_Activity_
Among the records below, find the lines containing "Dentures" and state only how many there are.

-- Excerpted records follows --

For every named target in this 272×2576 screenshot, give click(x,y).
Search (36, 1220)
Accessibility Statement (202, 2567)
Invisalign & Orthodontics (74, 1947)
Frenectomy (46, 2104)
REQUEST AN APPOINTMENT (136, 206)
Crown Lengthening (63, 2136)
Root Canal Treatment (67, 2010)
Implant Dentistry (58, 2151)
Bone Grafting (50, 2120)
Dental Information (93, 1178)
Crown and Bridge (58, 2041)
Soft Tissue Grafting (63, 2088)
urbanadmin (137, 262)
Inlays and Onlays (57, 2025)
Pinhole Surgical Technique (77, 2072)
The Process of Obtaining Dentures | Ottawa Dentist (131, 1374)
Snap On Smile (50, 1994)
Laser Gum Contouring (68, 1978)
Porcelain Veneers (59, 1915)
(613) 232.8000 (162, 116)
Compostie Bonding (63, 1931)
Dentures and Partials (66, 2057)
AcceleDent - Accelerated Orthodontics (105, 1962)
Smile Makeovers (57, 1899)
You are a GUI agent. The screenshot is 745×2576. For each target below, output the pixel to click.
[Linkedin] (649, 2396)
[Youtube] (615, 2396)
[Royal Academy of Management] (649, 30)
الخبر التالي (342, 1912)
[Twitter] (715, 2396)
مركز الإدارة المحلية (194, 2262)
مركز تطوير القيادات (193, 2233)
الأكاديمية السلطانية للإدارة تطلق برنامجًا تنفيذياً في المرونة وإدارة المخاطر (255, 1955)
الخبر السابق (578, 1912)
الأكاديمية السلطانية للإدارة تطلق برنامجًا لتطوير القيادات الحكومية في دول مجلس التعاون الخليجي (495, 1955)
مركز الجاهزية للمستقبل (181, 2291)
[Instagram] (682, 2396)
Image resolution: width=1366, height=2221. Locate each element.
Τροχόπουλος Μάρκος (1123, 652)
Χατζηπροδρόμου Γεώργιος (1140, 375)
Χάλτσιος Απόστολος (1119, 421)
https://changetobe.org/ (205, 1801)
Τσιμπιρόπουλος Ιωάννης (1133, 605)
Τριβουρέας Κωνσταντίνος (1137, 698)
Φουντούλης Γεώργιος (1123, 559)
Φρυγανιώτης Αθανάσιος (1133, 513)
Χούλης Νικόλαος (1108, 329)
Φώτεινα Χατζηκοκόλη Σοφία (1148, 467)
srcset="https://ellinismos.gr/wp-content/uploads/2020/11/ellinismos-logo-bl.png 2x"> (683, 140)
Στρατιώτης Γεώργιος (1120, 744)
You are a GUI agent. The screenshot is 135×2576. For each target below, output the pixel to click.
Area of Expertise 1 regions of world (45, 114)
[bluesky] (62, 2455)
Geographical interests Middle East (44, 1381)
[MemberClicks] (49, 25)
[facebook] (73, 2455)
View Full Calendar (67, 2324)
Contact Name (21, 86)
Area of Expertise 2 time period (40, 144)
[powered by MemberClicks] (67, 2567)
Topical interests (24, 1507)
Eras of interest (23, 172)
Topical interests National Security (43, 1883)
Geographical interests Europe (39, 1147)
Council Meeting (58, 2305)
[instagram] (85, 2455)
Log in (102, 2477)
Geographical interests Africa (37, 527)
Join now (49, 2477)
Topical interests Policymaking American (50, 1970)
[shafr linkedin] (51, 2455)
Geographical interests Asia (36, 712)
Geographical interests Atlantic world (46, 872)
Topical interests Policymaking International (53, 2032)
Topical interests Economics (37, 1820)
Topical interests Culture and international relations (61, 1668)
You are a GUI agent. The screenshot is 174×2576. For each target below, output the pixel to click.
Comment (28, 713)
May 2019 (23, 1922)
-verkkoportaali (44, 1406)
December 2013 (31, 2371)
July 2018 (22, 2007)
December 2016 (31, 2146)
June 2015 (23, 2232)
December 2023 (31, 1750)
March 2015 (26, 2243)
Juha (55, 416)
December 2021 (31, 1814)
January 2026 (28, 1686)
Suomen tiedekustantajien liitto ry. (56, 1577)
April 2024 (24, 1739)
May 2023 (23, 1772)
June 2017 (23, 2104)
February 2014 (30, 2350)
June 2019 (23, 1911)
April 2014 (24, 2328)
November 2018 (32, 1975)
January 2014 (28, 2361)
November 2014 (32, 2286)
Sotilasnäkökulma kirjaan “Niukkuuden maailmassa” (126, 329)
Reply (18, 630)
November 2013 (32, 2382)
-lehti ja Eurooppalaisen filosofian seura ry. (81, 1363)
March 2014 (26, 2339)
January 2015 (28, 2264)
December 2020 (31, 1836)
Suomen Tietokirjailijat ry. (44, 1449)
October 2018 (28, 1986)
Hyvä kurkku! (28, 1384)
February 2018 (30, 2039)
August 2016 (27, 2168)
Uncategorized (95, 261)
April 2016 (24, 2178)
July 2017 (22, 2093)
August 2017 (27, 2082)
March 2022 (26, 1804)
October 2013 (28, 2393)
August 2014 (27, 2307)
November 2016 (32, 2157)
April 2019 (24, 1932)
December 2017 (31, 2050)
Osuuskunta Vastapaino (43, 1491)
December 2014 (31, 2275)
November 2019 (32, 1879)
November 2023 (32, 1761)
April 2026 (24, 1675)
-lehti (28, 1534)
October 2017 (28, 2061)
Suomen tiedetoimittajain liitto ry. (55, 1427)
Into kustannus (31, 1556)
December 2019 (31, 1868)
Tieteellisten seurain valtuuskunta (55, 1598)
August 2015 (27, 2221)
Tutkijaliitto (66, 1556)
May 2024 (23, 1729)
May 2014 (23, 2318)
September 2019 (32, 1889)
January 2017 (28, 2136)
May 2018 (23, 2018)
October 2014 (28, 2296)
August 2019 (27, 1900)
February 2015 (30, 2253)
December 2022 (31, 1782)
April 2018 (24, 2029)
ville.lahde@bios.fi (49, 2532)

-- Excerpted records concluded --

_Exercise solution_
2